William Woodbridge is a typical second year university student. He is 21 years of age, has quite a relaxed attitude towards life and doesn’t mind thinking outside the square a bit.
Those of you who use Ginninderra Drive are already familiar with some of his creative thinking.
A floating teepee has become a topic of interest in Canberra and William Woodbridge is the man behind it.
Seeking to escape the monetary shackles of life living on the University of Canberra campus, Will created his floating home.
“It’s deliciously hippyish,” says Will with a massive grin as he eats peach from the can.
Will tells me that he decided to leave on-campus accommodation after he accidentally set off a fire alarm while cooking. He says the company that ran his residence, Campus Living Villages, charged him $350. I tried to contact Campus Living Villages but their general manager was unavailable for comment until Monday.
After being hit with the fine, he decided that he did not want to live life on campus anymore and so looked for alternative styles of living.
As I sat there on his front porch listening to his explanation of how his raft came to be, a man rows up in a canoe.
The man says that his wife “forced him to check it out.”
Will is completely unfazed by the attention his floating home has gathered in recent weeks.

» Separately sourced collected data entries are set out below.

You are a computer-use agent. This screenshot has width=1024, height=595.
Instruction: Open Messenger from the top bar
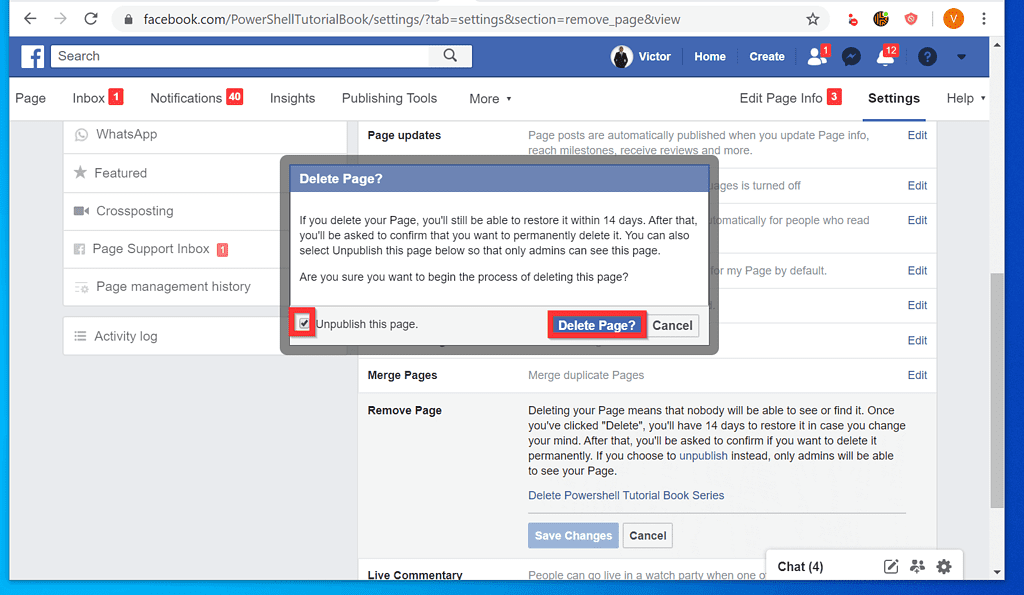click(851, 56)
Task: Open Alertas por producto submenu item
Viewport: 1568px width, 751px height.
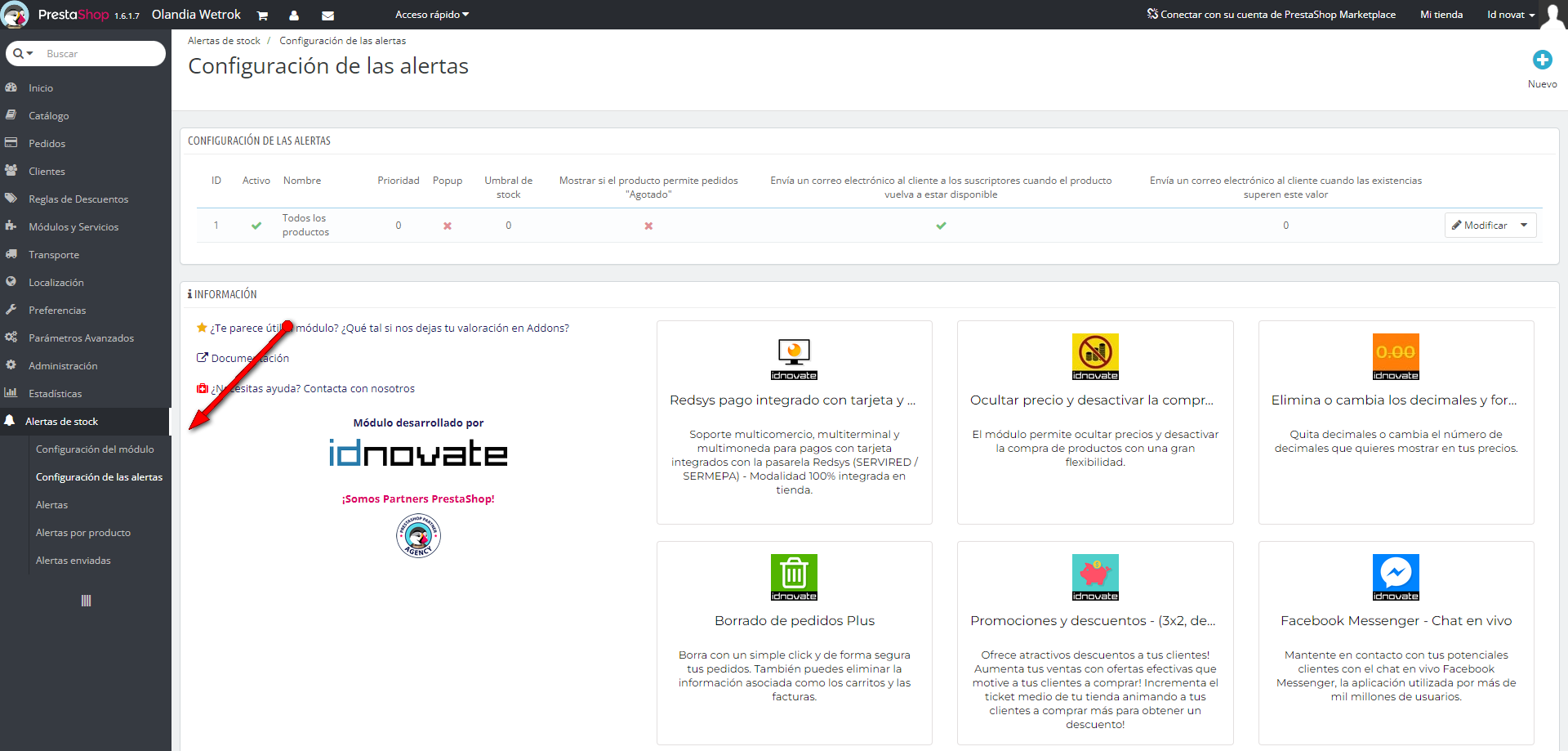Action: pos(83,533)
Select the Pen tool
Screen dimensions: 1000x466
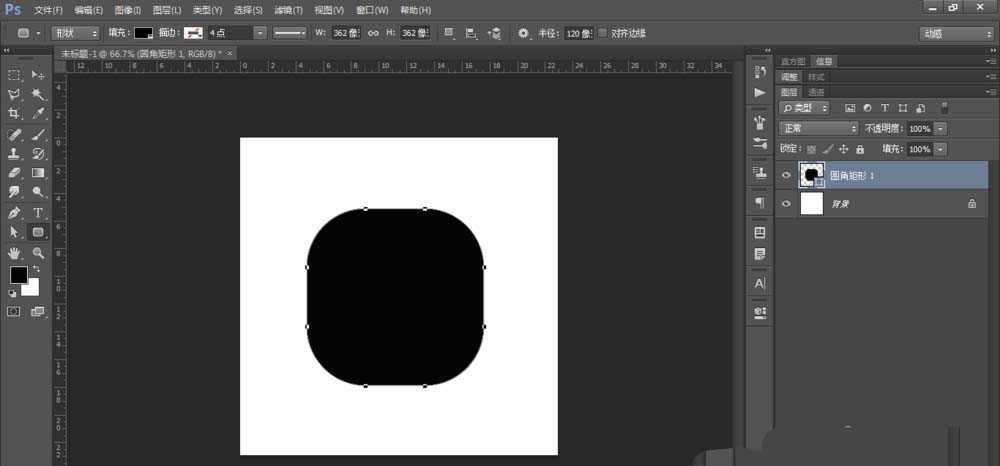[x=15, y=212]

“I would invite you onboard for a cold drink if the ice in my esky hadn’t melted,” Will says to the man.
After a few minutes of raft relating chatting the man bids Will well and rows back to shore.

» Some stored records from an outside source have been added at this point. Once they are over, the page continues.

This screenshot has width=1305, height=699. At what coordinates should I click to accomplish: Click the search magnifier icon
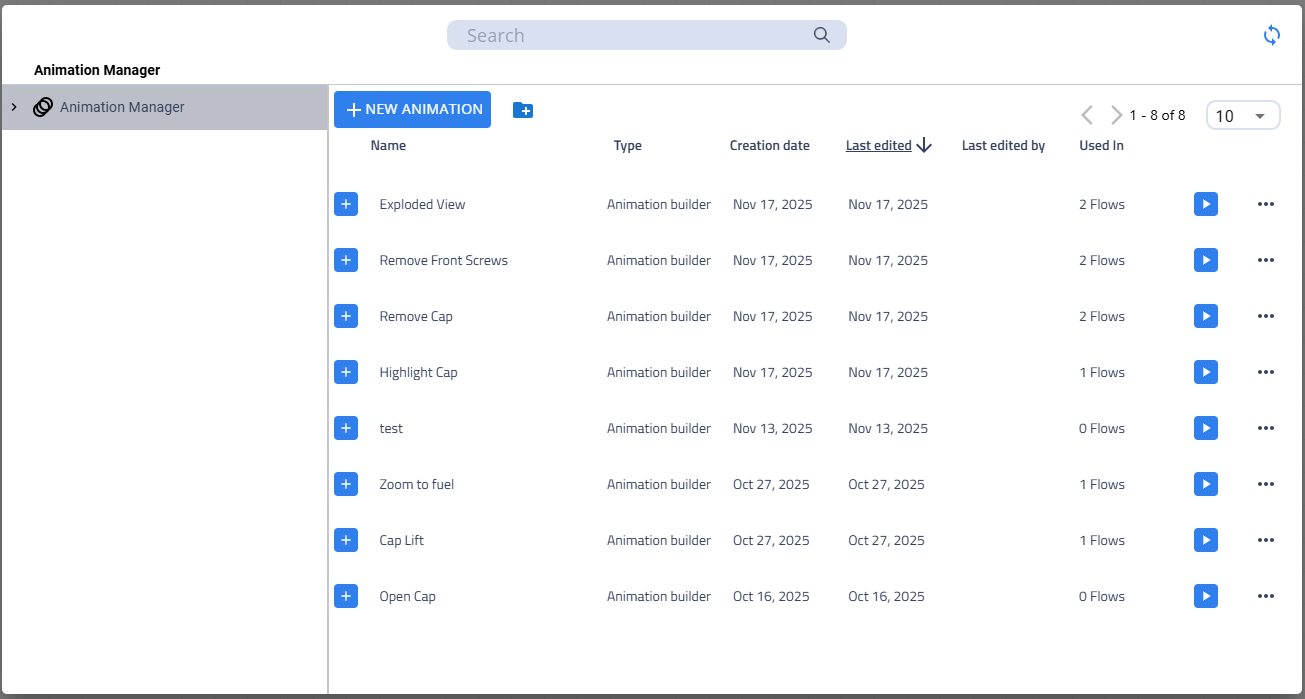821,35
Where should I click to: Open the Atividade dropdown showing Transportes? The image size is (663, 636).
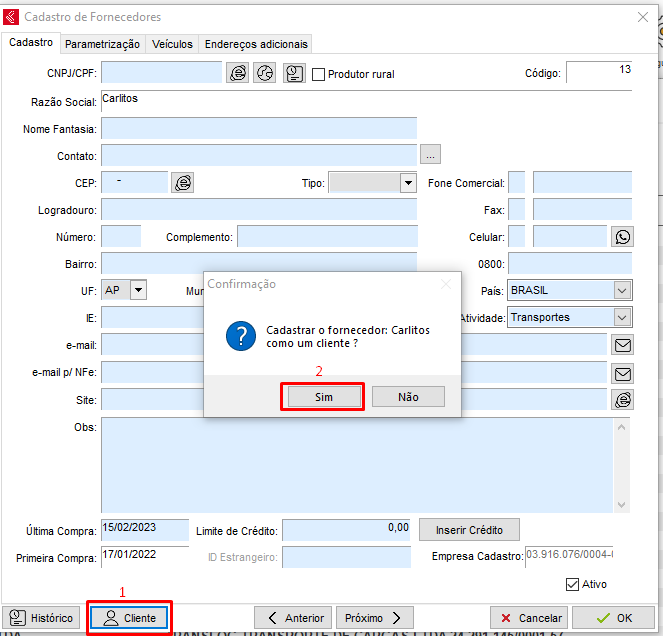622,317
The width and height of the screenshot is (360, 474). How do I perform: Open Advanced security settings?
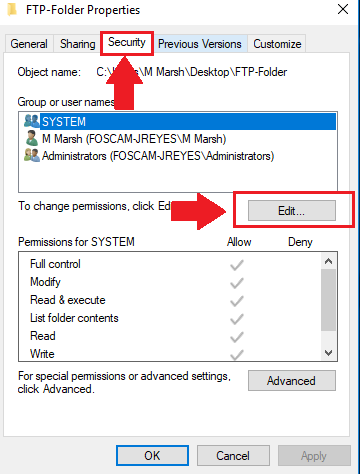(292, 380)
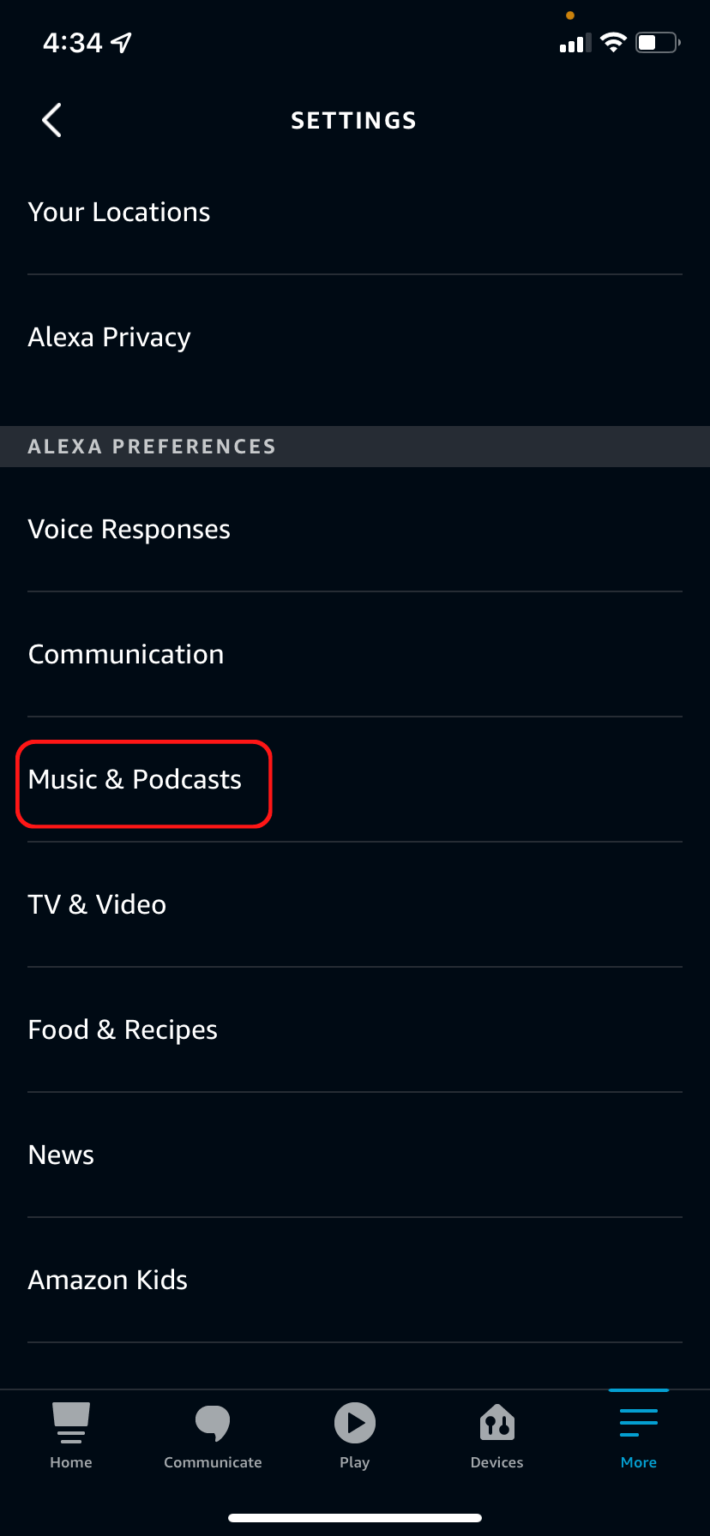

Will tells me that his new home attracts the odd visitor, although not always of the nice kind.
“Everyone has been really friendly and nice so far, which is why the generator was a bit of a surprise,” Will tells me,” says Will.
Will is alluding to the fact that sometime on Friday his generator, which he used to power his television and to recharge his laptop, was stolen from his lockbox on the back of the raft.

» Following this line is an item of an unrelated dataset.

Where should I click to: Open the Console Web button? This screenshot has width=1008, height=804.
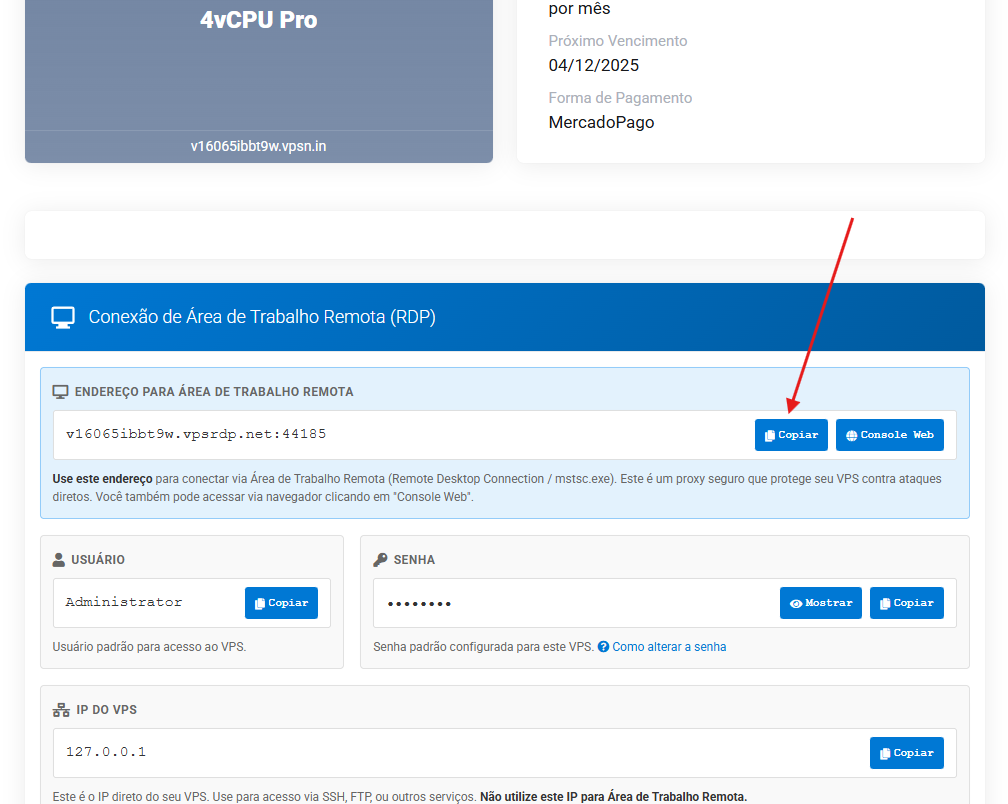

Despite this he remains quite optimistic.
“It will probably come back, Canberra is too small a place for something like that to happen and go unnoticed,” he says.
He has created flyers which he has taped to his teepee and lockbox, telling all who venture close enough to his raft that his generator has been stolen.
Our conversation progressed to the inspirations of the raft. He said after having left on campus accommodation, and living out the back of a car, he settled on the idea of a raft.
“I came up with a number of designs I could live in while on the raft, the first one was a square house boat type thing, I looked at, you know, a canvas hutch, various sorts of huts and a straight forward tent, and eventually my uncle suggested a teepee.
”So I looked at the design and ergonomics of a teepee, they can stay quite warm, the teepee because it has a cone shape, it’s very stable and because its rounded the wind doesn’t catch on it.”
True to what Will tells me, the teepee has held up through the storms of last week. Will maintains the storms were never a problem, and that if they got bad enough, he would simply delay his trip home in his leaky tinny.
He tells me that the ACT Government has been in contact with him, and has asked him to move along. Will says he has been in discussion with Territories and Municipal Services, he hopes the discussion with them can lead to an arrangement where he stays on the lake.
With a possible eviction notice heading his way, Will seems relatively unfazed. He does not want to leave his teepee because it will mean him becoming homeless. Yet despite the outlook of a grim future Will is completely calm.